• Texte d'étude:
────────
La principale problématique pour la mise en œuvre d’un modèle écologique ABC de la DSI réside dans l’analyse des ressources en unités « CO2 » en lieu et place de l’unité «€».



L’analyse des ressources en tant que facteurs d’émission


Si la structure et les mécanismes de ventilation du modèle économique de la DSI peuvent être transposés assez directement à un modèle écologique ABC, il est en revanche, plus complexe de convertir l’ensemble des ressources alimentant le modèle économique d’euros en émissions de « tonnes d’équivalent CO2 ».

Comme nous l’avons explicité ci-dessus, la typologie des ressources alimentant un modèle économique de la DSI, dans une vue « Compte de Résultats », est cohérente avec l’analyse des facteurs d’émission telle que proposée par l’ADEME, notamment en ce qui concerne les amortissements.

L’approche de transposition consiste donc à analyser chaque ressource du modèle économique sous l’angle du facteur d’émission de gaz à effet de serre associé. Cette analyse peut être plus ou moins lourde selon le niveau de précision et d’incertitude que l’on souhaite atteindre.

En effet, en première approche, les différentes natures de ressources peuvent être traitées de la façon suivante :

Personnel : des méthodes existent pour évaluer le facteur d’émission des personnels. Ces méthodes peuvent être appliquées directement aux ressources humaines de la DSI.Matériels : les déclinaisons disponibles en termes de facteurs d’émission par type de matériel informatique sont assez pauvres et ne sont pas cohérentes avec les types technologiques employés au niveau du « modèle d’analyse et de benchmarking des coûts informatiques » du CIGREF. Des travaux pilotes ont, de ce fait, été lancés début 2010 pour affiner les facteurs d’émission pour certains types de matériel, de façon à permettre une utilisation pertinente du modèle économique de la DSI dans le cadre d’une transposition à un modèle écologique.Logiciels : les logiciels peuvent être considérés, et pour cause, comme des « services faiblement matériels » pour lesquels un facteur d’émission est calculé en fonction de leur coût d’acquisition.Télécom : la même logique que pour les logiciels s’applique.Prestations externes : selon le type de prestations, une approche similaire à celle appliquée au personnel interne ou à celle appliquée aux « services faiblement matériels » peut être appliquée.

Comme le montre l’énumération précédente, l’analyse des ressources de la DSI sous l’angle des facteurs d’émissions nécessite des travaux spécifiques pour dépasser les données « simplifiées » disponibles dans les bases classiques de facteurs d’émission.
────────
• Données fournies:
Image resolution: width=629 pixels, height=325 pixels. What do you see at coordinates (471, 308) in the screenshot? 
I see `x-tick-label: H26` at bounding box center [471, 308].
────────
• Description du problème: Poursuivez le texte sur les facteurs d'émission à partir de sa dernière phrase, s'il vous plaît. Les lignes n'ont aucun lien avec le texte sur les facteurs d'émission.

• Zone de réponse:
De tels travaux doivent être menés avec des experts et des outils appropriés de façon à adapter l’analyse des facteurs d’émission à la typologie de ressources utilisées dans le cadre d’une DSI, mais aussi de façon à évaluer correctement, si ce n’est réduire, les facteurs d’incertitude associés qui, par défaut, sont relativement élevés.



Intérêt d’un modèle écologique ABCO2 de la DSI


La transposition d’un modèle économique ABC de la DSI en modèle écologique ABC présente deux intérêts majeurs :

Un tel modèle écologique « ABCO2 » permet de lancer des chantiers d’amélioration allant au-delà des actions permises directement par un « bilan carbone » ou un « inventaire gaz à effet de serre ».Par ailleurs, au même titre qu’un modèle économique de la DSI permet de rapprocher les équipes opérationnelles de la DSI des équipes du contrôle de gestion, un modèle écologique « ABCO2 » permet de rapprocher les équipes opérationnelles de celles en charge de la RSE de l’entreprise. Les opérationnels de la DSI peuvent ainsi s’approprier concrètement la problématique de la RSE et de l’impact environnemental.

La difficulté de mise en place d’un tel modèle écologique « ABCO2 » de la DSI réside dans l’analyse des ressources en tant que facteurs d’émission. Il faut cependant noter que des travaux spécifiques lancés début 2010 permettent d’envisager une analyse pertinente de ces ressources et que l’amélioration progressive des données disponibles en matière de facteurs d’émission s’inscrit dans la trajectoire globale de gain de maturité du sujet « comptabilité carbone » et RSE en général.

Le positionnement d’une DSI ayant mis en œuvre un modèle économique ABC sur le déploiement d’un modèle écologique « ABCO2 » associé lui donnerait une avance réelle en termes de mesure et de maîtrise de ses impacts environnementaux.